We have a 3rd party password filter implemented on-prem because built-in password policies are so poor (complexity enabled with fine-grained password policies still allows passwords like "Password1", "Microsoft1", etc)
While Azure AD has added some smarts to block "bad" passwords (good job!) - on-prem AD doesn't, which means we can't rely purely on new password filtering functionality in Azure AD.
The end result is that SSPR is very frustrating to use, because it carries no information about what the on-prem password policy requirements are.
Please provide a custom field where we can detail the password requirements in SSPR after the user has completed their identity verification. It should also be displayed if the user chooses a password in SSPR that is rejected by password write-back.

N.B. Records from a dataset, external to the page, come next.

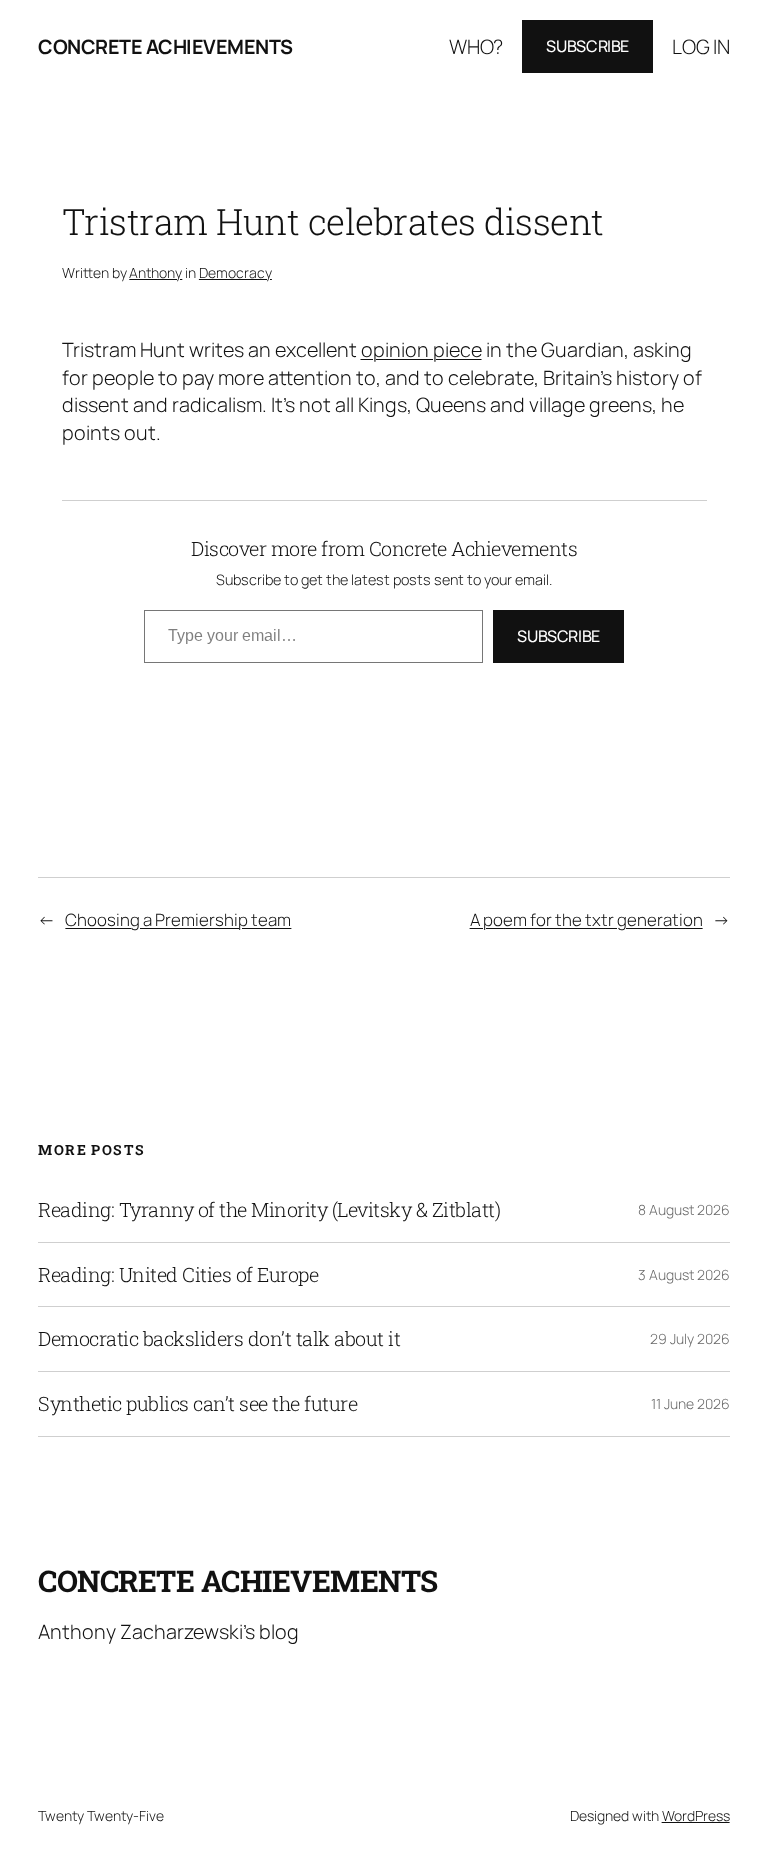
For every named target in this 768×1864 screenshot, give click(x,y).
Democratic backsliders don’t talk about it (219, 1339)
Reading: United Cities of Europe (178, 1275)
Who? (476, 46)
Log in (700, 46)
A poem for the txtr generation (586, 919)
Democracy (235, 272)
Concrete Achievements (165, 46)
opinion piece (421, 349)
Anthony (155, 272)
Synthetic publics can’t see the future (197, 1404)
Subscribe (587, 46)
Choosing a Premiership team (178, 919)
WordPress (696, 1815)
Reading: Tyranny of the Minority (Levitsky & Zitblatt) (269, 1210)
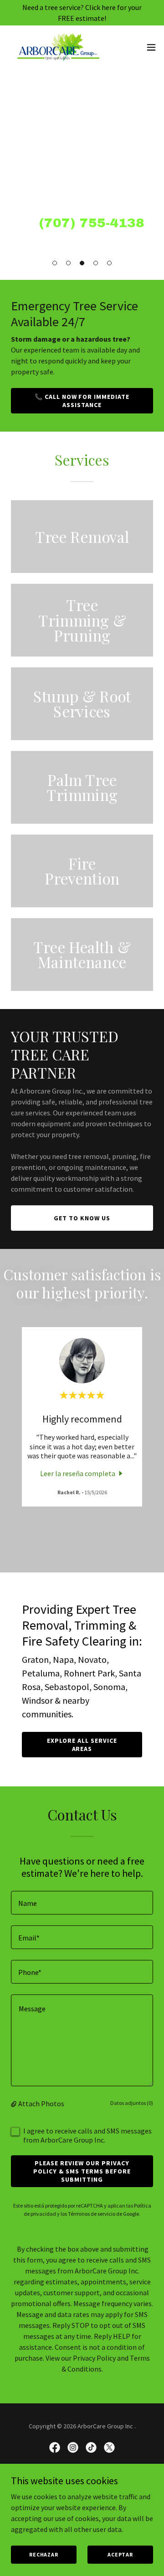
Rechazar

Thanks for your consideration!
Thank you for your feedback! We would love to hear more about what exactly you would like to see in this feature from both an admin and an end user perspective. Feel free to throw out ideas or specific needs/requirements and we’ll incorporate them into our thinking and planning.
Sadie Henry (sahenry)
Cha Yang commented
This is a great idea. We are also looking for this change. I think this is huge end user experience improvement. If that information is there, users will have a better chance of getting their passwords changed on the first try and eliminate frustration and calls to the service desk.
Gino Caroli commented
Just the ability to post a message stating the complexity requirements on the password reset and change password pages would be nice.